Minneapolis Star Tribune Article 11-15-11

Put your best foot (and paw) forward

  • Article by: CHERI MOON , Special to the Star Tribune
  • Updated: November 15, 2011 – 10:14 AM

If you want to show your support for a charity, here’s one unusual (but effective) way to do it.

It’s loud. It’s chaotic. It always is at the beginning of a race. Some participants laugh, casually preparing their teams. Others lie in their sleds, waiting.

My feather boa pales in comparison to the inventive costumes that pepper the snow-covered Gunflint Lake with pink. One creative soul is sporting butterfly wings, another is wearing an enormous, fuchsia-colored Marge Simpson wig. The grin on my face splits into laughter as “Captain Mammogram” drives by on a pink snowmobile enhanced with fake breasts.

Each winter, volunteers, mushers and their dogs — decked in pink paraphernalia — converge on Gunflint Lake in Grand Marais, Minn., to participate in Mush for a Cure. Touted as a “FUNdraiser”, the event is a non-competitive sled dog run that donates its proceeds to institutions working to find a cure for breast cancer.

Mush for a Cure combines good humor, the Minnesota wilderness and dog sledding to support an important cause. For these reasons and more, my personal stance in the fight against breast cancer is from the back of a dog sled.

Mary Black, former proprietor of Black Magic Kennels, along with Sue Prom, owner of Voyageur Canoe Outfitters and founder of Pink Paddles, pioneered Mush for a Cure in 2007.

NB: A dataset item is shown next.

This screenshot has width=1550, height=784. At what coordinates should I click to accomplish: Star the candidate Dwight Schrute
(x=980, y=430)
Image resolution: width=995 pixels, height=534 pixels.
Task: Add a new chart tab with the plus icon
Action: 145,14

Prom started Pink Paddles in 2005 to raise money for breast cancer prevention. A year later, she and Black partnered to establish the pledge-based dogsled run.

“After two fellow dog mushers were diagnosed with breast cancer, I wanted to do something to help make a difference,” said Black.

In March 2007, four women participated in the inaugural Mush for a Cure, raising $2,500. By 2010 the event had grown to 52 participants and raised more than $23,000.

To date, Mush for a Cure has donated over $100,000 to the National Breast Cancer Foundation and attracts professional and recreational mushers from throughout the Midwest and Canada.

The event has what’s called a “sourdough start”, which means mushers are in their sleeping bags with their boots off. When the start gun blasts, we pull on our boots, hitch up our teams and head down the trail.

The roughly four-hour run weaves through the Minnesota wilderness and ends at the Trail Center Lodge, where the celebration and awards ceremony culminate with the Bald, Brave and Beautiful head-shaving event. Along the way, volunteers and spectators cheer mushers and their teams, pink costumes flapping in the wind while the dogs pant in their pink tutus.

Although the event is characterized by humor, many of the participants are there to honor those who have lost the battle against breast cancer — and those who have beaten it, or are still fighting it.

The 2009 event honoree was Shelly Stetson, who lost a four-year battle with breast cancer at the age of 41. She and her husband John trained their sled dogs in Churchill, Manitoba, where polar bear encounters weren’t uncommon. By all accounts, she was one tough lady. “She wielded a shotgun like a state trooper — with a baby on her back,” said John.

If breast cancer can beat a woman like that, it can defeat anyone — and that’s why we mush for a cure.

Cheri Moon is a freelance writer in Northfield, Minn.